Search code examples
rlmpredictpoly

Evaluating linear model with new data returns fitted values


I am constructing and evaluating my model as shown below.

yData <- rnorm(10)
xData <- matrix(rnorm(20), 10, 2)
polyModel <- lm(yData~polym(xData, degree=2, raw=T))
newData <- matrix(rnorm(100), 50, 2)
yPredicted <- predict(polyModel, polym(newData, degree=2, raw=T))

However, the model evaluation yPredicted just equals the fitted values polyModel$fitted.values, a vector of length 10. I was expecting yPredicted to be a vector of length 50 in this case.
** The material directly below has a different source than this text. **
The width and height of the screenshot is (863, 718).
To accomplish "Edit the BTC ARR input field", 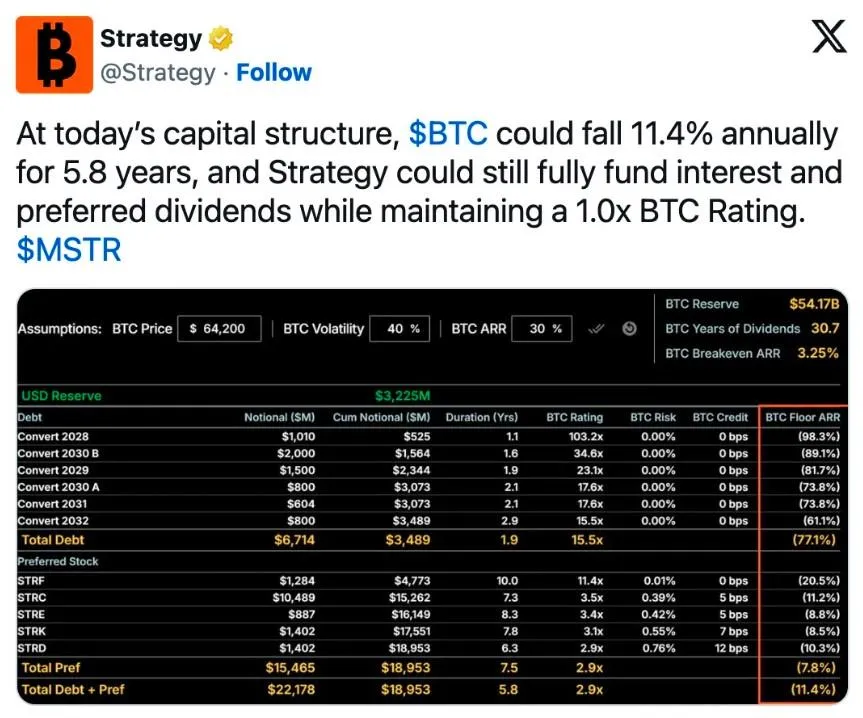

Some help would be much appreciated.


Solution

  • predict() doesn't work very well unless the data is specified in the data argument. This appears to work:

    polyModel <- lm(yData~poly(V1, V2, degree=2, raw=TRUE),
                    data=as.data.frame(xData))
    length(fitted(polyModel))  ## 10
    newData <- matrix(rnorm(100), 50, 2)
    yPredicted <- predict(polyModel, newdata=as.data.frame(newData))
    length(yPredicted) ## 50
    
    • V1 and V2 are the default column names assigned when you convert a matrix into a data frame.
    • this specification wouldn't work wello if you had an unknown and/or large number of columns to put into the polynomial (e.g. poly(V1, ..., V1000, degree=2, raw=TRUE))

    If you don't know the number of columns in advance, a slightly hacky solution would be:

    f <- as.formula(sprintf("yData~poly(%s, degree=2, raw=TRUE)",
               paste("V", seq(ncol(xData)), sep="", collapse=", "))
    polyModel <- lm(f, data=as.frame(xData))
    

    (untested)